The Board has a Remuneration and Nomination Committee – refer Principle 2 for information on the Committee and Committee members.

The functions of the Remuneration and Nomination Committee are formalised in a Remuneration and Nomination Committee Charter, a copy of which is available on the Website.

The remuneration-related role of the Remuneration and Nomination Committee is to review and make recommendations to the Board on remuneration packages and policies relating to the Directors and Senior Executives to ensure they are consistent with the Group’s strategic goal to attract, retain and motivate high calibre Senior Executives and to ensure that their interests are aligned with those of Security Holders.

The Remuneration and Nomination Committee will meet as often as is required to discharge its duties in accordance with the Remuneration and Nomination Committee Charter.

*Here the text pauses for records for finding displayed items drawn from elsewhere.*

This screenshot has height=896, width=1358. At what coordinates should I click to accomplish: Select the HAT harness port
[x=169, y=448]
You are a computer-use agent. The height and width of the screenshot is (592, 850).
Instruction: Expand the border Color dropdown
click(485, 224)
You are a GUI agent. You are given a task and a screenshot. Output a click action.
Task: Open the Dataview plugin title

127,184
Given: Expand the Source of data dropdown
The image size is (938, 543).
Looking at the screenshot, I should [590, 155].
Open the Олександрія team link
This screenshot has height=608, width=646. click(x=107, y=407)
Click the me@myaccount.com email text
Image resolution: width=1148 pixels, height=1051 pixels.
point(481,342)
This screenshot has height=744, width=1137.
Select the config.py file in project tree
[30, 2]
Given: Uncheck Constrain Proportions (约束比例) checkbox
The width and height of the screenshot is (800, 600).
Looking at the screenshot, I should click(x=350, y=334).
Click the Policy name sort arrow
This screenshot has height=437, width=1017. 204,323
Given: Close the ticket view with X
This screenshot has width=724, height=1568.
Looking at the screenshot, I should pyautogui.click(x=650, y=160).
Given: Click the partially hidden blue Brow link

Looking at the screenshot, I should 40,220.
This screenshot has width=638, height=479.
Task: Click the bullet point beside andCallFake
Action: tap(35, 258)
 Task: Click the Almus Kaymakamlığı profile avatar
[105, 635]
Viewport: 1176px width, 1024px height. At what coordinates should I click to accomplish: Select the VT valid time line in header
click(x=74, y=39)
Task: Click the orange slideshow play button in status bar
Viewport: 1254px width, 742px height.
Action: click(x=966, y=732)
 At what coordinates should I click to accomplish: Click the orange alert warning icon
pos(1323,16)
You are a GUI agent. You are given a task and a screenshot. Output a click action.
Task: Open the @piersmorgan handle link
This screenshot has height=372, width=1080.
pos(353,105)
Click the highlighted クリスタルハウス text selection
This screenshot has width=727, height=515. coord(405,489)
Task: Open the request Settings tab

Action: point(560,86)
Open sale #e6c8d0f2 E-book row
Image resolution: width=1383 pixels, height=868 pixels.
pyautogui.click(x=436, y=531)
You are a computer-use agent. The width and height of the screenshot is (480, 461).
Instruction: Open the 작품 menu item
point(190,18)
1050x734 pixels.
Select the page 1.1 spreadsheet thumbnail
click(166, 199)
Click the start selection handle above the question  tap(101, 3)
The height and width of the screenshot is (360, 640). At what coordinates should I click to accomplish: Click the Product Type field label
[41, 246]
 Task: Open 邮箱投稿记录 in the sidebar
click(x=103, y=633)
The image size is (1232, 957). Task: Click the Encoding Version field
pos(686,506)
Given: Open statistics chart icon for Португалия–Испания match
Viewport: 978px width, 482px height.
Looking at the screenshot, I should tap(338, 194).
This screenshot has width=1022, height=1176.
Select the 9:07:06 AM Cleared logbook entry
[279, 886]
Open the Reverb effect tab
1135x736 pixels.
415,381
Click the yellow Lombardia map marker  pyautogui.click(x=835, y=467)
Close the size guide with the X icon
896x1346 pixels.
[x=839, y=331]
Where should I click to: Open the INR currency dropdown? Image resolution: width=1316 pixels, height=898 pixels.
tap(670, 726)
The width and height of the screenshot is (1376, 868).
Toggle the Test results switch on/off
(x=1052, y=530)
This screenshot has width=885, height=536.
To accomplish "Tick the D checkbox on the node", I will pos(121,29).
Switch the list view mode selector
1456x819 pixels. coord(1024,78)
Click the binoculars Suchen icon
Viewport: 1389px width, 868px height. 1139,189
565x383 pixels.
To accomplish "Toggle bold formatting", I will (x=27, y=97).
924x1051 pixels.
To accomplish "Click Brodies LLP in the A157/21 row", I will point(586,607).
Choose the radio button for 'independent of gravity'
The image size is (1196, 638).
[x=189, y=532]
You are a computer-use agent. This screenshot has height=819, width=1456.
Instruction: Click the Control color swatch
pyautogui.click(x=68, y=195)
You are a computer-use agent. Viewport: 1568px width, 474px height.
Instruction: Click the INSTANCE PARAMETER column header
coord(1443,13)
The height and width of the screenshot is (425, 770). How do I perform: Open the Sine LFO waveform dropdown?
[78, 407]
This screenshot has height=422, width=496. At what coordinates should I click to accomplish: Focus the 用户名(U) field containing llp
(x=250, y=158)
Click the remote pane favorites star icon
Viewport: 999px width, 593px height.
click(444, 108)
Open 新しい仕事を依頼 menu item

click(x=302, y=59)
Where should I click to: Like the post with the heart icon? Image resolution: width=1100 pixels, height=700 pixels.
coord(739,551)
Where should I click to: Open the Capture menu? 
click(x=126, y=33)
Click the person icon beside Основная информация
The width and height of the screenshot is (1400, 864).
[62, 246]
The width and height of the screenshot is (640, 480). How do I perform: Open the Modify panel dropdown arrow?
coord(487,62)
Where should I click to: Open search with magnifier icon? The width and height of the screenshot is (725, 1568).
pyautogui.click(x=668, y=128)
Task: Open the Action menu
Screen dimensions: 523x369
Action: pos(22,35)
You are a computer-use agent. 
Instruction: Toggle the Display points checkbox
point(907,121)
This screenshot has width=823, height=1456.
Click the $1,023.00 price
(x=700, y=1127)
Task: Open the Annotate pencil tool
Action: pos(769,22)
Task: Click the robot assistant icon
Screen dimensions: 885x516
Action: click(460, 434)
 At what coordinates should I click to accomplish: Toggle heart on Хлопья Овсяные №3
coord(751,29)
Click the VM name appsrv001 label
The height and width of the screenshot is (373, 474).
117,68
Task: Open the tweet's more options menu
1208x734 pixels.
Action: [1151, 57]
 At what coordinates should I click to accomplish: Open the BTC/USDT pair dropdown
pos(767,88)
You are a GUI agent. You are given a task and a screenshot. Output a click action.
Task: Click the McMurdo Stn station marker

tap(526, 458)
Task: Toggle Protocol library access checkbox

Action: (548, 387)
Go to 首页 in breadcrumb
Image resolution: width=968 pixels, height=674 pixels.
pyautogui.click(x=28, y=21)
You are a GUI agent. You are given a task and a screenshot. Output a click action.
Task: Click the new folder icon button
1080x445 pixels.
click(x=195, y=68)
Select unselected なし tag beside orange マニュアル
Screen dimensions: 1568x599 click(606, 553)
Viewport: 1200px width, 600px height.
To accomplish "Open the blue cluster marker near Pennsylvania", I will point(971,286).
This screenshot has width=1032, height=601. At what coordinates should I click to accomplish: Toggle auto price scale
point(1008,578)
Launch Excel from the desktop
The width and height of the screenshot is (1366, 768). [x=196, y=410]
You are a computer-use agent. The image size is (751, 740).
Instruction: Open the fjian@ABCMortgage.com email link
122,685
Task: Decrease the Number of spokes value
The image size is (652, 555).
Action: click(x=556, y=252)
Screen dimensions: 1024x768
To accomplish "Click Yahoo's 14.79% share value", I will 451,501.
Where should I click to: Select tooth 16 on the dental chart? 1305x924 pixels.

The number of meetings held and attended during FY23 is disclosed in the Directors’ Report of the Company’s FY23 Annual Report.

Following each meeting, the Remuneration and Nomination Committee reports to the Board on any matter that should be brought to the Board’s attention or that requires Board consideration.

Directors and Key Management Personnel Remuneration

Details of the Directors’ and Key Management Personnel remuneration and structure of remuneration are detailed in the Remuneration Report of the Group’s FY23 Annual Report.

Securities Trading Policy

The Company’s Securities Trading Policy, aimed at minimising the risk of actual or the appearance of insider trading, applies to the Company and its Directors, Company Secretary, Senior Executives and any other persons nominated by the Board, from time to time (Group Personnel).

The Security Trading Policy outlines conduct, procedures, closed trading periods and restrictions in relation to dealings in the Company’s securities by Group Personnel.

A copy of the Group’s Securities Trading Policy is available on the Website.